### FAT_'s blog

By FAT_, history, 3 months ago,

What do you think of the time complexity of the following code?

multiset<int> S;
for (int i = 0, x; i < n; ++i) {
cin >> x;
S.insert(x);
}

for (int i = 0, x; i < n; ++i) {
cin >> x;
cout << S.count(x) << " ";
}


For me, I thought it should be $O(n \log n)$ until yesterday, because I thought STL implemented it by adding a field count to set, but actually this code can be as bad as $O(n^2)$, because the time complexity of S.count(x) is $O(\log n + k)$ instead of $O(\log n)$, where $k$ is the number of occurrences of x in S.

The solution is to use map in this case:

map<int, int> M;
for (int i = 0, x; i < n; ++i) {
cin >> x;
M[x] += 1;
}

for (int i = 0, x; i < n; ++i) {
cin >> x;
cout << M.count(x) ? M[x] : 0 << " ";
}


I've stepped into this trap in yesterday's educational round, my solution of D was hacked because of this. I could become master if I didn't made that mistake :(

• +121

 » 3 months ago, # | ← Rev. 2 →   +89 I guess this shouldn't be too surprising, since you're counting occurrences of an item (and a multiset is effectively a balanced binary search tree with duplicates allowed). One way to do this with a treap, is to perform two split operations so that one of your treaps has all elements equal to $x$, and then outputing the size. I'd imagine a C++ STL BBST generally wouldn't have that kind of functionality.Edit: I think post brings up a good point since .count() is often used to check the existence of something, so this is a trap people should watch out for (credit to bitset for bringing this up to me).
•  » » 3 months ago, # ^ |   +10 if it was set (not multiset), I think using count to see if it's there or not is totally fine.
 » 3 months ago, # | ← Rev. 2 →   +19 multiset is overpowered don’t say anything bad about my love >~<
 » 3 months ago, # | ← Rev. 2 →   -13 I thought..., but... I thought, that std::stack.pop() returns last (removed) element.C++ users, why std::stack.pop_top() doesn't exist? Do you really like writing 2 func_calls instead of 1?
•  » » 3 months ago, # ^ |   +5 Because that is how optimization works. If we just copy from top() as a reference, that turns out as one copy. However if we were to make pop_top(), we would no longer have that element we needed as a reference. So we need to copy once first, and return that, and outside the function there is another copy. Do we like using 2 copies instead of 1? Probably not.

▶ Task directions: Carry the blog post on multiset count complexity forward from its last comment. The lines that follow have no connection to the blog post on multiset count complexity.

▶ Supplied data:

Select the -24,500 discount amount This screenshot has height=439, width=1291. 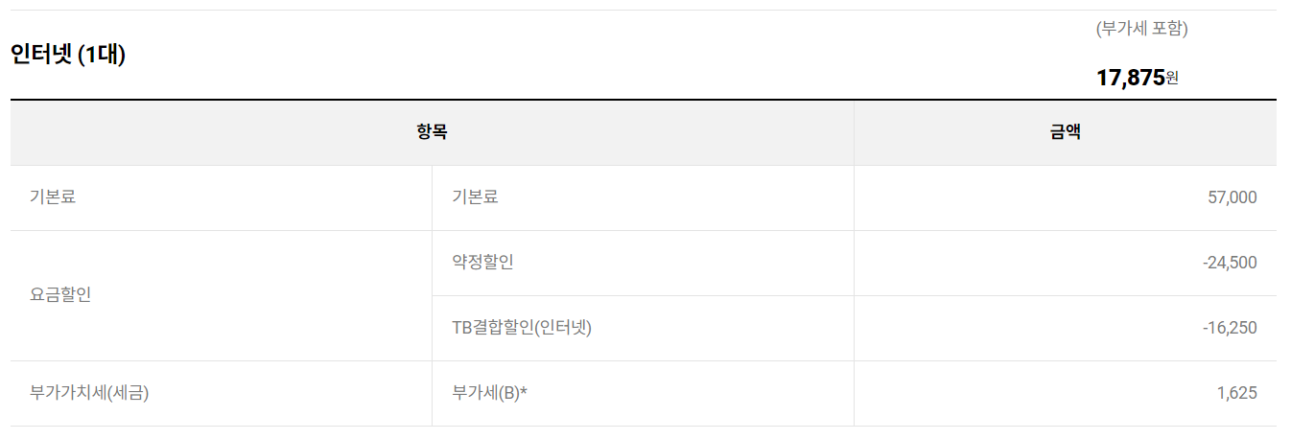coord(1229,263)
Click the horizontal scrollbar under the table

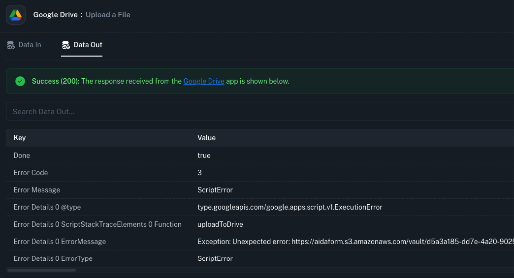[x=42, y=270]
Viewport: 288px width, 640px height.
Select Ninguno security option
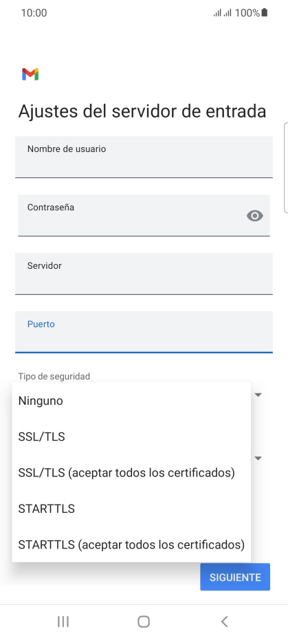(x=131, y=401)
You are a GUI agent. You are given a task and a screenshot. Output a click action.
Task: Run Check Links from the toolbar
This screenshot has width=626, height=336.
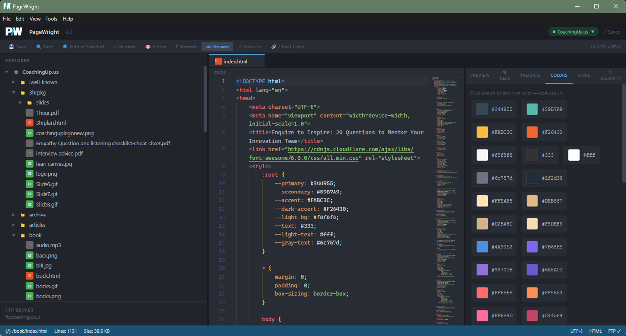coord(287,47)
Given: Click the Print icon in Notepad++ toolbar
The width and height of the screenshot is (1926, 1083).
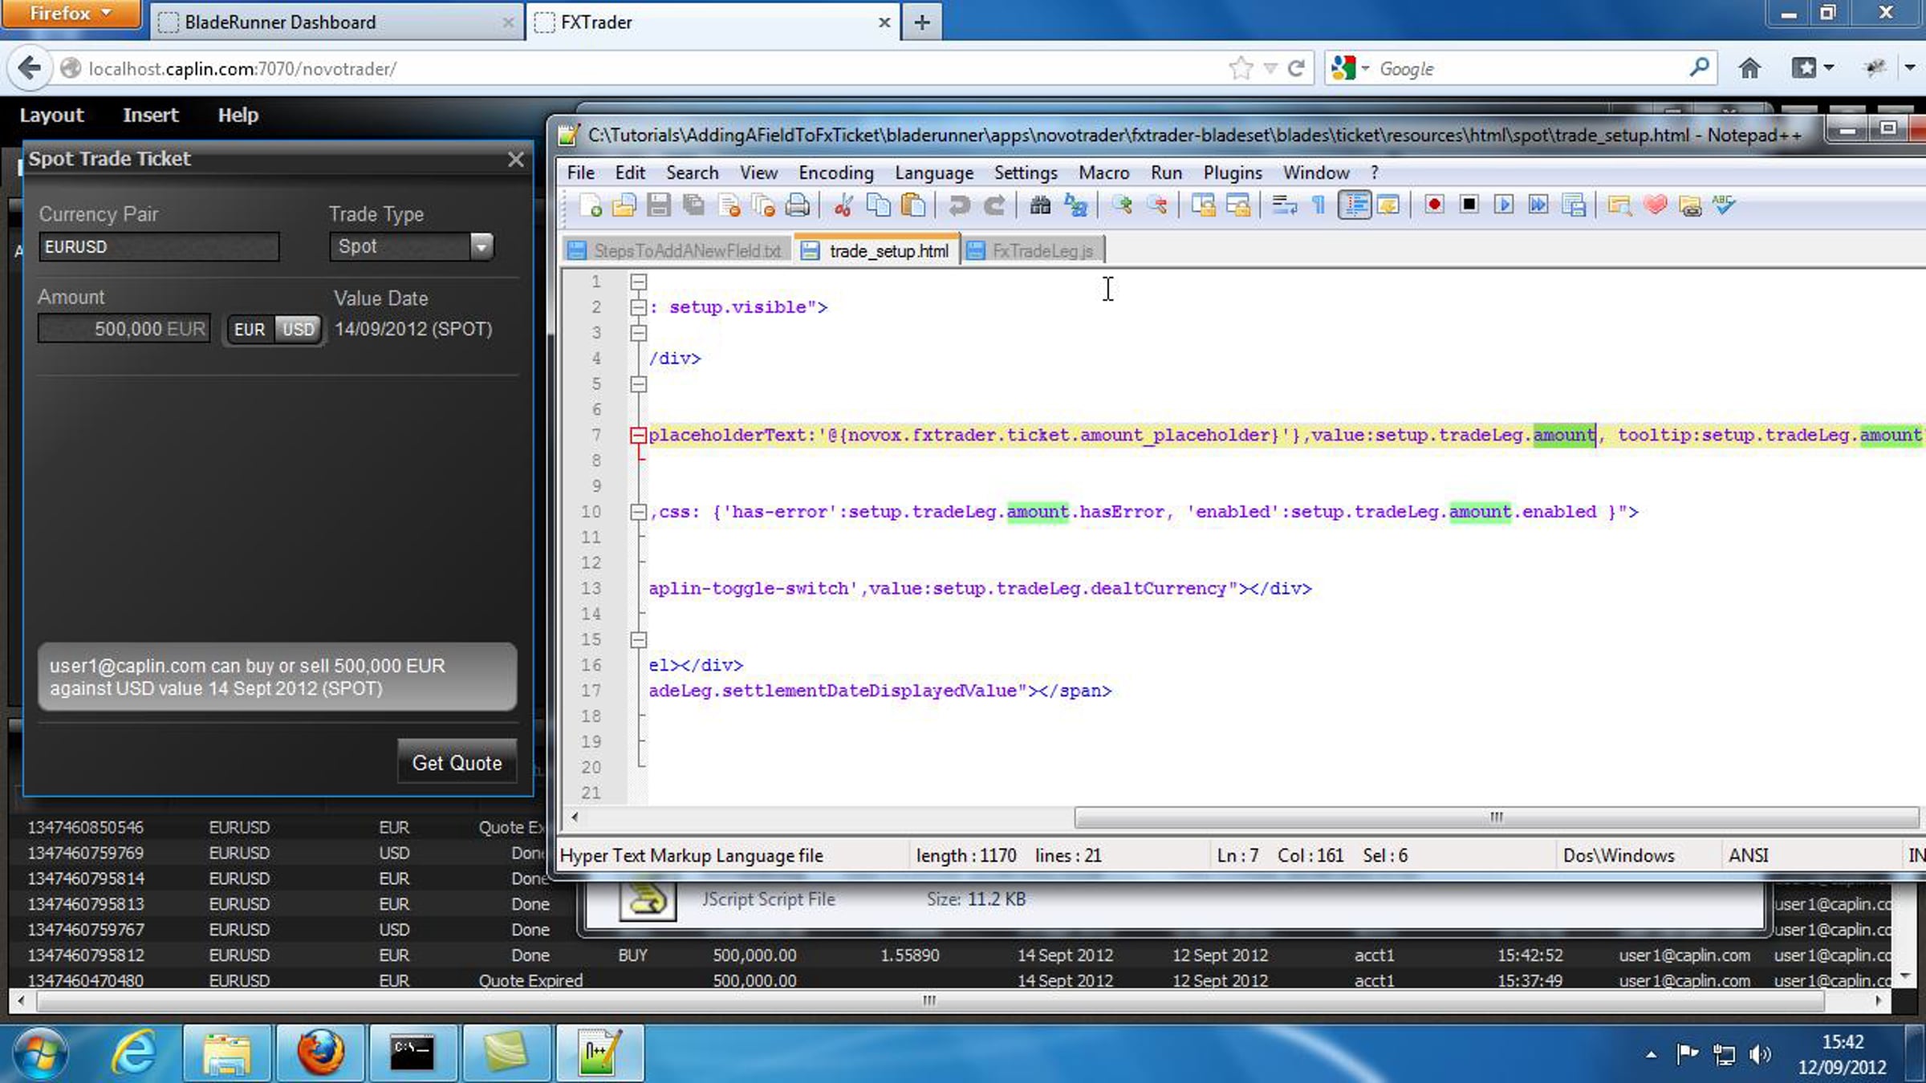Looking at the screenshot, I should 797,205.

▶ Result of this exercise:
•  » » » 3 months ago, # ^ |   +27 Excessive copies can be solved by using std::move. The function can be easily implemented in the library like this: auto pop_top() { auto __r = std::move(top()); pop(); return __r; } RVO will ensure that no copies are ever made.
 » 3 months ago, # |   -20 I always use .count as it's O(N).
 » 3 months ago, # |   +39 Yeah, a common trap.A way to think about it is: why doesn't multiset just add a count for equal items? Recall that a multiset can store arbitrary objects with arbitrary comparison operation, not just integers. For example, you can have a class for contest participants, and use a multiset to order participants by their current rating. But they are still individual participants, each with their handle and other data. You can't replace the whole class by just the value you use to compare them, and count the occurrences of that value.If you wish a count, you can make that wish explicit in your program by using map (value -> count).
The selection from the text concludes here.